Мы — дети страшных лет России —
Забыть не в силах ничего.
Испепеляющие годы!
Безумья ль в вас, надежды ль весть?
От дней войны, от дней свободы
Кровавый отсвет в лицах есть…
— Кому читаешь-то? — спросил он, подойдя. Переводчица смутилась (все ж таки наблюдать приказано, наблюдать!), отложила книжку, хотела встать.
Старшина махнул рукой.
— Кому, спрашиваю, читаешь?
— Никому. Себе.
— А чего же в голос?
— Так ведь стихи.
— А-а… — Васков не понял. Взял книжку — тонюсенькая, что наставление по гранатомету, — полистал. — Глаза портишь»[223]
.Если чиновники понимали требование правдоподобия буквально, то Борис Васильев, который тоже участвовал в обсуждении спектакля, говорил об «эмоциональной правде» спектакля.
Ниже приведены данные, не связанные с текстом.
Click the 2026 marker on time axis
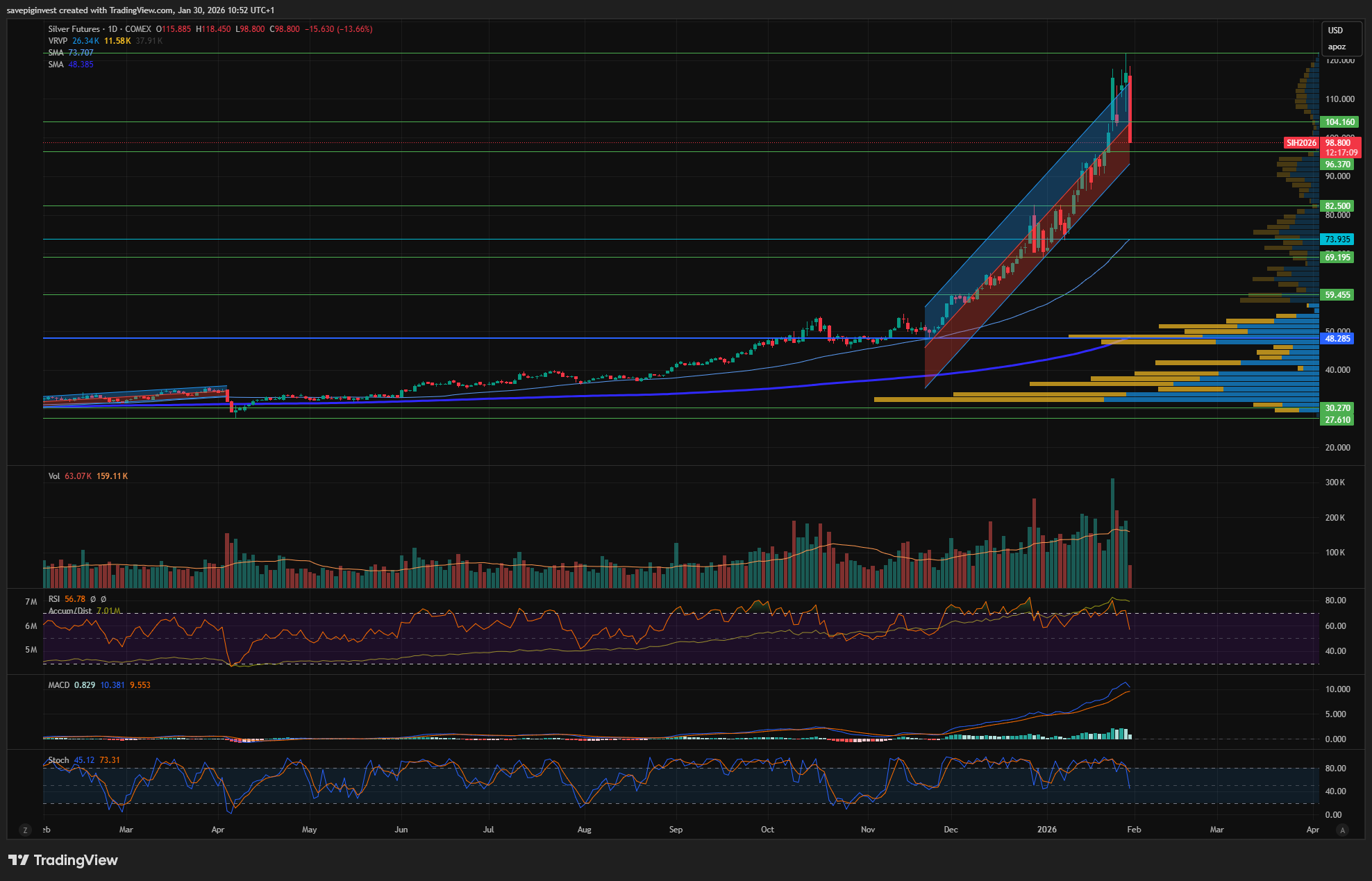This screenshot has width=1372, height=881. [1046, 830]
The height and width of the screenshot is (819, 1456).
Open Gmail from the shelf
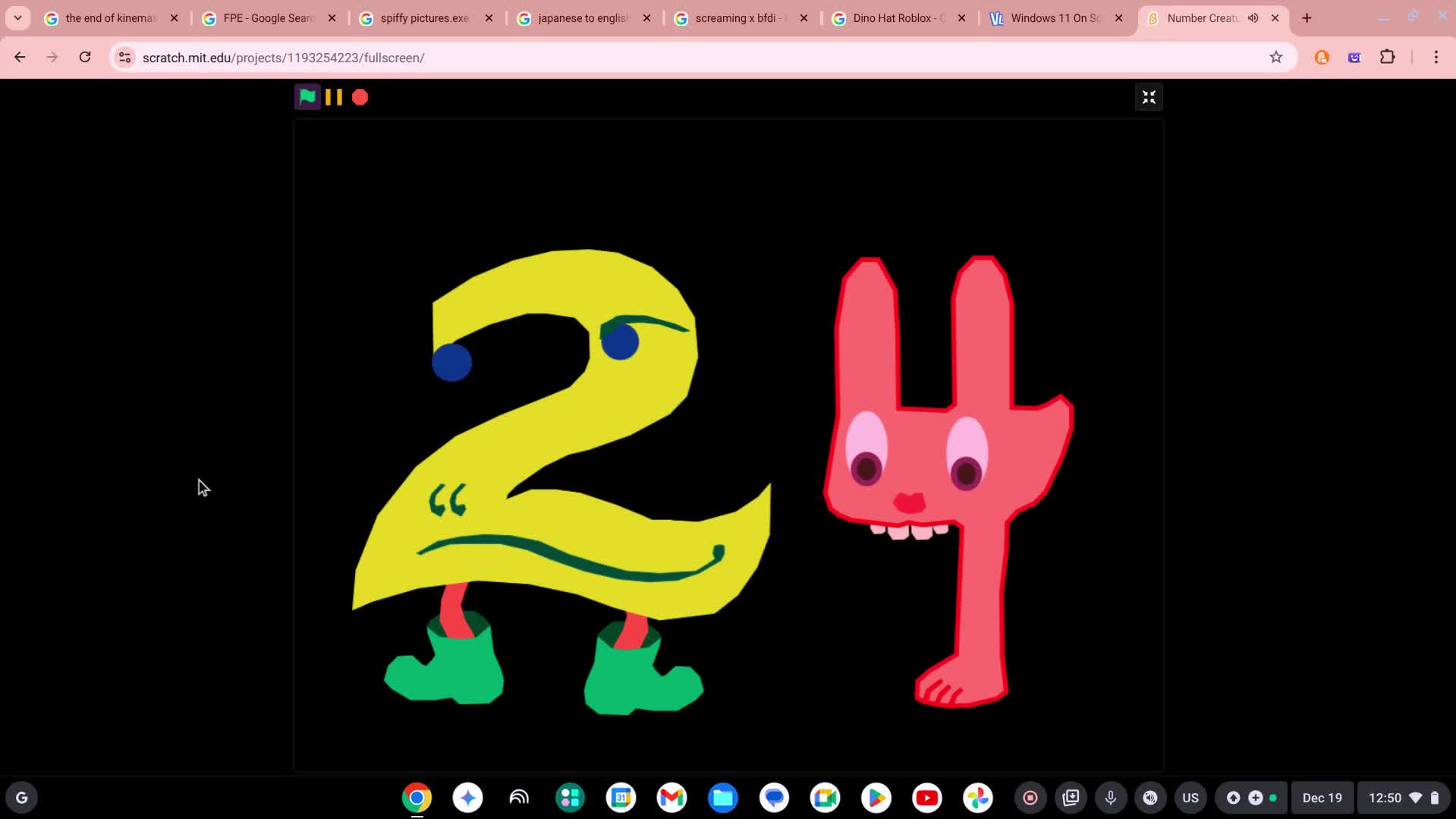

Автор повести подчеркивал, что стихи Блока не случайны:
«Очень любопытные со мной происходят вещи, — я в этом спектакле вижу документ. Эмоциональная насыщенность спектакля стала для меня правдой. Эта эмоциональная правда искусства перехлестнула через рампу и влилась в зрительный зал, и у меня твердое убеждение, что этому спектаклю люди будут верить, как документу. Это тоже очень и очень дорого.
…правда эмоциональная, правда актерской игры очень важна, потому что она доносит до любого зрителя… ощущение тех, в общем, страшных лет России… В повести Соня Гурвич читает именно эти стихи Блока, здесь нет ничего нового»[224]
.Почти на всех обсуждениях спектаклей Театра на Таганке чиновники вдруг начинали критиковать какую-то мелочь, и их возражения невозможно было понять или объяснить. Так случилось и с «Зорями». «Гостей» удивило, что в конце постановки, когда Васков уже удалялся со сцены, вдруг начинал звучать вальс «На сопках Маньчжурии». Нет, против вальса вообще они не возражали, но конкретно этот — не устраивал:
«Мне очень нравится музыкальное решение спектакля, — говорил Г. А. Иванов. — Здесь много народных песен, которые пелись, поются и будут исполняться, но я думаю, что вальс „На сопках Маньчжурии“ — это не народная песня. Она написана по определенному поводу — после разгрома русской армии в русско-японскую войну под Мукденом, написала этот текст Т. Л. Щепкина-Куперник, и он был пропущен цензурой, и тенор Касторский его исполнял, и потом исполнял Вертинский, но этот вальс не из этого спектакля и не для этого спектакля. Это то, что сейчас очень занижает весь финал. Я считаю, что это тоже случайность, это неточно найденная деталь, которую, оказывается, надо отрабатывать, еще раз подумать».